Nor can we forget the social issues. With the Massachusetts Supreme Judicial Court ruling that gay marriages deserve all of the legal rights of heterosexual marriage (civil unions just won't do), we can see the direction in which enlightened society is heading. Certainly a Republican President and a Republican-controlled Congress would obstruct such progress, so by sitting out this election Republicans will help move us towards enlightenment and progress.

Then there's the opportunity to re-live the days of foreign campaign contributions. Remember Johnny Chung ("the White House is like a subway, you have to put in coins to open the gates") of foreign campaign contribution scandal fame? In Newsweek, Michael Isikoff reminds us that John Kerry also knew the ubiquitous Mr. Chung: "In July 1996, the Massachusetts senator was locked in a tough re-election fight, so he was more than happy to help when he heard that a generous potential contributor wanted to visit his Capitol Hill office. The donor was Johnny Chung, a glad-handing Taiwanese-American entrepreneur. Chung brought along some friends, including a Hong Kong businesswoman named Liu Chaoying." Federal investigators later discovered that Liu was in fact a lieutenant colonel in China's People's Liberation Army. And, Chung "went on to become a central figure in the foreign-money scandals of 1996. Chung eventually pleaded guilty to funneling $28,000 in illegal contributions to the campaigns of Bill Clinton and Kerry" (a "straw donor scheme," the Washington Post called it, in 1998).

In a 1998 National Review article on the Government Reform and Oversight Committee investigation into Chinese campaign contributions (impeded by many witnesses who refused to testify pursuant to the Fifth Amendment protection against self-incrimination, or fled the country), then-Senator Fred Thompson wrote, "The Democrats on the Committee issued a minority report which minimized and denigrated the significance of our findings.
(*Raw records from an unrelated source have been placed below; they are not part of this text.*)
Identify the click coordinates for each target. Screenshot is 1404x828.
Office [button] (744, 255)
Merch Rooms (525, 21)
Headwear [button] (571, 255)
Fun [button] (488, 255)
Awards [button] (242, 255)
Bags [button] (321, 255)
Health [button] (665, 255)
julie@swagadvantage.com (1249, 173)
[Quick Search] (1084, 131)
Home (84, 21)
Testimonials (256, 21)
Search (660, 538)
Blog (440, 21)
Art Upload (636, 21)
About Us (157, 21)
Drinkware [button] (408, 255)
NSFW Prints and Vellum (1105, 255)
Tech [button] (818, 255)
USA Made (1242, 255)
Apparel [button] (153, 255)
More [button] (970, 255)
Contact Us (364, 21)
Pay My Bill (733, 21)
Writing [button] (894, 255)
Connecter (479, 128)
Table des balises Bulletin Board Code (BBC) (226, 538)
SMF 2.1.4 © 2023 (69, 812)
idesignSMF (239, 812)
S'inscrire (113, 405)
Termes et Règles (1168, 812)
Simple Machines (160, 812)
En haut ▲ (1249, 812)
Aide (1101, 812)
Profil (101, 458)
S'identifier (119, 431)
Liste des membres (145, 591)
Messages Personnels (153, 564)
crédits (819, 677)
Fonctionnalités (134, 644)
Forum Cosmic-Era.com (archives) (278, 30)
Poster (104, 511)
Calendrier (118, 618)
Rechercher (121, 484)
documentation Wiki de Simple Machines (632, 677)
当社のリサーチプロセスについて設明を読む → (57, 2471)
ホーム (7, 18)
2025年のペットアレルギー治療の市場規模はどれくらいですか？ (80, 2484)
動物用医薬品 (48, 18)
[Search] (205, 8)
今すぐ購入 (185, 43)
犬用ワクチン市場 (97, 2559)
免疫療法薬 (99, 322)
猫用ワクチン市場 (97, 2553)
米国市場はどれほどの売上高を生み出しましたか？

Now Johnny Chung has gotten everyone's attention. However, Chung is describing events that are two years old. One must wonder if the trail has gotten cold while we have been arguing." Now that we also know that President Clinton was loosening restrictions on technology transfers to China at the same time that Chinese money was coming into his campaign, everyone is jumping to the question of quid pro quo, something that is almost never provable by direct evidence.

On another, not necessarily related front, the Democrat candidates have made it clear that they want to mend fences with our European "friends" who stiff-armed us over Iraq (including France), and France is currently pushing to have a European ban on selling weapons to communist China lifted. Foreign campaign contributions - technology and weapon transfers to communist China - congressional investigations - now admit it: won't it be fun to get back to all that again?

Finally, there's the "Hillary Factor." As President Bush looks increasingly weak as he alienates conservatives, and if the Democrat field looks disorganized or the convention dissolves into chaos, the odds of Hillary jumping into the race at the last minute - that is, being "drafted against her will" to "save the party" - increases. Bill is already deeply engaged in counseling Democrats how to take back the House, the Senate, and the Presidency. And, since our country has already gone four years without the beneficent presence of a Clinton in the White House, conservatives need to do their part to help return the Clintons to the White House, so they can guide the nation into the future, as only they can. For all of these reasons, conservatives and Republicans should let principle guide them, and sit out the election.


Kim Weissman says he's "just a retired private citizen, doing what I can to restore fidelity to our Constitution."